Замыкал шествие сильный арьергард — живой дух роя, его святыня, царица. Она величаво плыла на спинах своих воинов. Во много раз увеличенное на экране, тело ее, бледное и бесформенное, казалось необозримым. Ее почитатели и обожатели толпами ползали по этому телу, лаская и облизывая его, прикрывая его собственными телами, как щитом. Ее маленькие крылатые супруги-консорты скромно трусили по следам царицы — злополучные маленькие мужчины, грубо оторванные от своей гаремной синекуры! Дворцовая стража и придворные дамы ревниво подталкивали их на ходу, понуждая шагать вперед.
События развивались быстро! Рука Ли, державшая карандаш, еле успевала за ними следовать.
«10.30. Первые колонны уже вышли из поля зрения экранов. Сам же я простым глазом еще вижу, как они движутся вдоль кучек поленьев и чурок. Они так торопятся, что даже пренебрегают постройкой туннелей. Но и туннели, прокладываемые мирными видами, продвигаются с исключительной быстротой. Они поднялись уже футов на шесть над уровнем пола…»
«10.45. Одно племя воинственных уже достигло южной стены. Насекомые движутся вдоль стены к штуцеру с лигнином. Перемена направления на 90 градусов никакой задержки не вызвала. Даже из самых дальних термитников быстро выходят царицы. Счастливое обстоятельство, что у насекомых существуют эти различия в повадках и темпераменте! Не будь этого различия, движение застопорилось бы у штуцера…»

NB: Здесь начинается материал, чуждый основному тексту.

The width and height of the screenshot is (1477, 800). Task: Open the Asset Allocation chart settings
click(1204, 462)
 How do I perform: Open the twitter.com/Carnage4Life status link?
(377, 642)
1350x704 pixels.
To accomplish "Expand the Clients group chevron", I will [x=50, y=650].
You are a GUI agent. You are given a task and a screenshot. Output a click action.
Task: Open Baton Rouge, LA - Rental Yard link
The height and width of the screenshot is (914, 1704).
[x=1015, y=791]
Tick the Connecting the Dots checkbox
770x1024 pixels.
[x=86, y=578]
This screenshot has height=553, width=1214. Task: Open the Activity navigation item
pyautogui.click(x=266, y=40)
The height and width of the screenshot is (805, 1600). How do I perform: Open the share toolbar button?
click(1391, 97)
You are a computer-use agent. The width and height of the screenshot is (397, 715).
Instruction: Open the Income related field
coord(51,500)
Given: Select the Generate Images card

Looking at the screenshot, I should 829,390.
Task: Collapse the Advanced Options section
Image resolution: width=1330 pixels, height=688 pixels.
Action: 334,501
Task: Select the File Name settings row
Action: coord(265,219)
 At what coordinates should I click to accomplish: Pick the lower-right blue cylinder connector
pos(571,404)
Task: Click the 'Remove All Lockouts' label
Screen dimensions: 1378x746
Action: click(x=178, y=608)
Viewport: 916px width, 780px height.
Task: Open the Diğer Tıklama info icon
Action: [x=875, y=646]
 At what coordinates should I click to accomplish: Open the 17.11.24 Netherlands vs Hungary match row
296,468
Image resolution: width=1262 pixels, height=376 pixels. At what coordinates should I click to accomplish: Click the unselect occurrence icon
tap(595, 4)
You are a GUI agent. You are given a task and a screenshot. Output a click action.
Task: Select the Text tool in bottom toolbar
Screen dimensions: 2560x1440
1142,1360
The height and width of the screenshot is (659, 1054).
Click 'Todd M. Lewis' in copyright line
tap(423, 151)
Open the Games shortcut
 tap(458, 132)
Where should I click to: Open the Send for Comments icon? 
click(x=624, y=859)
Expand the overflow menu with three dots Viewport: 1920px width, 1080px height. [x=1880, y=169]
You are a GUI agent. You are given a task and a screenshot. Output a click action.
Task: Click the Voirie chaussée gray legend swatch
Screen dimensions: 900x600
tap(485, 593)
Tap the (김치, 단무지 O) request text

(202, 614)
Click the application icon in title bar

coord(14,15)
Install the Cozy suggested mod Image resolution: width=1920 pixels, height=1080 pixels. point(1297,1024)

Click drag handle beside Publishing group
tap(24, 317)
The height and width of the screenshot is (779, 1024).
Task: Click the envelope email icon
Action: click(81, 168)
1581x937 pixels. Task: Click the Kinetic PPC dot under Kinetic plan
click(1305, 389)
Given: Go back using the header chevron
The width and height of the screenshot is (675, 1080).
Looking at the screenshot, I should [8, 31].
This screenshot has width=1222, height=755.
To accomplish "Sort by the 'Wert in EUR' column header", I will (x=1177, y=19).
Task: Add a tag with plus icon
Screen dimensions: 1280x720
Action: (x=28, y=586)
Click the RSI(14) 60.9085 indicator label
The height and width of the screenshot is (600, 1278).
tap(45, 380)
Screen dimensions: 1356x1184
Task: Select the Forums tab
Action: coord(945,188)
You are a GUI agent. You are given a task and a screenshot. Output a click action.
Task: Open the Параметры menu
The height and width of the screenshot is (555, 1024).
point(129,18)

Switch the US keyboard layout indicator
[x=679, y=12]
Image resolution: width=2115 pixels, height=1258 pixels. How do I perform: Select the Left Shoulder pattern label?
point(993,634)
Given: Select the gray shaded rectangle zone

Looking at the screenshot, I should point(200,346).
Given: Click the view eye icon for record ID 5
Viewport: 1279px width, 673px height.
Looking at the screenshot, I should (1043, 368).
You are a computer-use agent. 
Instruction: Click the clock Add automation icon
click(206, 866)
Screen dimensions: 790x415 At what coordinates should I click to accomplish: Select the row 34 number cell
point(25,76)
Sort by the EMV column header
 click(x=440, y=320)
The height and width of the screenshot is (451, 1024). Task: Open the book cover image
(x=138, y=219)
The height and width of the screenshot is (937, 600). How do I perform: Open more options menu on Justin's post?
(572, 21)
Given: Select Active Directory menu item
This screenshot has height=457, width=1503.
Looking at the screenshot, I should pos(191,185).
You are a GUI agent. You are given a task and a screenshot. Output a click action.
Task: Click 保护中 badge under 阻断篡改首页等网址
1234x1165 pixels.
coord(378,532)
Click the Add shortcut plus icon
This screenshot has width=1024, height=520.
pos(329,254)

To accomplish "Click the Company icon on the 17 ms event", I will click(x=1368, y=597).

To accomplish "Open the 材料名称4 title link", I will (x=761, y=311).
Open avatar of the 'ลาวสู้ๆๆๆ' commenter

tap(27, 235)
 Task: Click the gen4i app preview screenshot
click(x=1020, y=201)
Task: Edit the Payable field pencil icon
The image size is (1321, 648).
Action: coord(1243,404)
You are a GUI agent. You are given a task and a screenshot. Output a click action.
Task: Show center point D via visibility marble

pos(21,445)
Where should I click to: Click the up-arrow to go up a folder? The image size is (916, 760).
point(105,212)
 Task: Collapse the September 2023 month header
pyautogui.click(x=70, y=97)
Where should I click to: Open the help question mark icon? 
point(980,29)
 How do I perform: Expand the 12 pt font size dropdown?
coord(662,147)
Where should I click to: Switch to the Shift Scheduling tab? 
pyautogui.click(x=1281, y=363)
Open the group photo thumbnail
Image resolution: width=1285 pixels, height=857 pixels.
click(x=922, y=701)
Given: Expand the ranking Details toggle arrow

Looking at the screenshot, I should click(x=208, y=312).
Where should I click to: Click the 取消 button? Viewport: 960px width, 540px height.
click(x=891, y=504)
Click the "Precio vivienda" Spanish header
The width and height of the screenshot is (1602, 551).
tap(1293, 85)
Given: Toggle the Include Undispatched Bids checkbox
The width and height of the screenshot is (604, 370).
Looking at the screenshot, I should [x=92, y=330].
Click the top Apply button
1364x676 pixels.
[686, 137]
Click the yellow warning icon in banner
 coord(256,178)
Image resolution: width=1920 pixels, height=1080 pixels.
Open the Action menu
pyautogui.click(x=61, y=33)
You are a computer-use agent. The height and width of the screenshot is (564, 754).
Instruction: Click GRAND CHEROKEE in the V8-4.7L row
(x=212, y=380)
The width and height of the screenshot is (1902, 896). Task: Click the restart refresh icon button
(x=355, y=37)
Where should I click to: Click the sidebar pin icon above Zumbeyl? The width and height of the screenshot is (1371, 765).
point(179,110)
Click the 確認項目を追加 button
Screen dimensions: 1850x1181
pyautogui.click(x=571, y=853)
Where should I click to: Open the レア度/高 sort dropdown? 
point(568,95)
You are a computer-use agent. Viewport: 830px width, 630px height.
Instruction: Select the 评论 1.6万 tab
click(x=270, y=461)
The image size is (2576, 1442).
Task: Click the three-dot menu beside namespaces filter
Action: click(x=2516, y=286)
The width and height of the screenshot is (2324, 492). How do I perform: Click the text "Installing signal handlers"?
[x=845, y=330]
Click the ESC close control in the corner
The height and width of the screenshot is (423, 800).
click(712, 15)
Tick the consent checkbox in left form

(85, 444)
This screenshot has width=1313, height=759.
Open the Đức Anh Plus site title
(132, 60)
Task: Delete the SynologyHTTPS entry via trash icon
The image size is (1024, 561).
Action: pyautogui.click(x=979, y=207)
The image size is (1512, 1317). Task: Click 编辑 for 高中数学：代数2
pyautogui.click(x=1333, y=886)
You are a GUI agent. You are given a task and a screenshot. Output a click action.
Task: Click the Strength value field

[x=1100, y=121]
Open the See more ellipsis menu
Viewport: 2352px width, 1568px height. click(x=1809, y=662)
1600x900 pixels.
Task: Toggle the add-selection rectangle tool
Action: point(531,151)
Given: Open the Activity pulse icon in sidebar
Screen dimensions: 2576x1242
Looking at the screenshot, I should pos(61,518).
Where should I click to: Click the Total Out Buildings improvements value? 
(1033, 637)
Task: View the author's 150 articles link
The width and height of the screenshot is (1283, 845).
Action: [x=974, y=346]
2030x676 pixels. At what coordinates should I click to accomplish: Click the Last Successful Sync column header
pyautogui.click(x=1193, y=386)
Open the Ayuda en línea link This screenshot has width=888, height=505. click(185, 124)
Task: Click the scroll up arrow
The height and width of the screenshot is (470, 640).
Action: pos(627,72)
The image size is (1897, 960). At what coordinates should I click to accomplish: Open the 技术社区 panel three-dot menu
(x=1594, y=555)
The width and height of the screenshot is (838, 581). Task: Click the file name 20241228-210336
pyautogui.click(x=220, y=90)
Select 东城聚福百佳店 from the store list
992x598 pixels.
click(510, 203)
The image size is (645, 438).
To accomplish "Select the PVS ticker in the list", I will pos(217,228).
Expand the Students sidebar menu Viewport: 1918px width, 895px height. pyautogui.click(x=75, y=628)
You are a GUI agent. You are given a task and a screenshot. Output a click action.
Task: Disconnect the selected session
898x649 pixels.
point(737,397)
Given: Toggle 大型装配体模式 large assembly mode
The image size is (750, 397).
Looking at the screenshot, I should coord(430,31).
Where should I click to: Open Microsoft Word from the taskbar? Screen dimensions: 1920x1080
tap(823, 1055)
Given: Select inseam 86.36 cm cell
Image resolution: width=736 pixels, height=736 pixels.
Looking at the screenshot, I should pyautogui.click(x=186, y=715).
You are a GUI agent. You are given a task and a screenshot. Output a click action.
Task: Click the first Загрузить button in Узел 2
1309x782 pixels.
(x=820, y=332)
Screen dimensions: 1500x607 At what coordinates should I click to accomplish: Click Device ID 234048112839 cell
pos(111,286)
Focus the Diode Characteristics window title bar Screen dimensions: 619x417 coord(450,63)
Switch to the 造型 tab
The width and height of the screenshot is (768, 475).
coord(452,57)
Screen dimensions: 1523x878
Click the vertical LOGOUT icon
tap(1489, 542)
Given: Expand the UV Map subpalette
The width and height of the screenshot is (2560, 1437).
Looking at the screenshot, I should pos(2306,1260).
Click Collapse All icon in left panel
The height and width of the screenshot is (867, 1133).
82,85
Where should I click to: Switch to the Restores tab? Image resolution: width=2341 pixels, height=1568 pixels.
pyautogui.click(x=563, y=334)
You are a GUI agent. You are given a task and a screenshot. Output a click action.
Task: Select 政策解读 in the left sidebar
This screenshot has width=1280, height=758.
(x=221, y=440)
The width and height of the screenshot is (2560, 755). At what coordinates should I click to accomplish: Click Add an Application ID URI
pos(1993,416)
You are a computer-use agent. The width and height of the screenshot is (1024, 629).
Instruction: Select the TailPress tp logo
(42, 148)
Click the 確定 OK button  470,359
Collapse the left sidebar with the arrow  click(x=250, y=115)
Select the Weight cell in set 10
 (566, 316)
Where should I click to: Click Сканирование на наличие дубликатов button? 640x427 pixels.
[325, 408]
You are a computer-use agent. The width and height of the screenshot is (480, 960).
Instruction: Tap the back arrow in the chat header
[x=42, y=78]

Заключительную фразу он поспешил вычеркнуть.
«10.50. Племя воинственных поднимается вверх, к штуцеру. „Воины“ окружают трубку. Дрожью своих тел они подают „рабочим“ сигнал: „Путь открыт!“ Рабочие теснятся ближе колоннами примерно 65 000 в каждой… Хорошо, что между горизонтальными нервными путями „мозга“ имеется воздушная прослойка. Это дает шанс преодолеть маршем потолок и уже оттуда, сверху, проникнуть в…»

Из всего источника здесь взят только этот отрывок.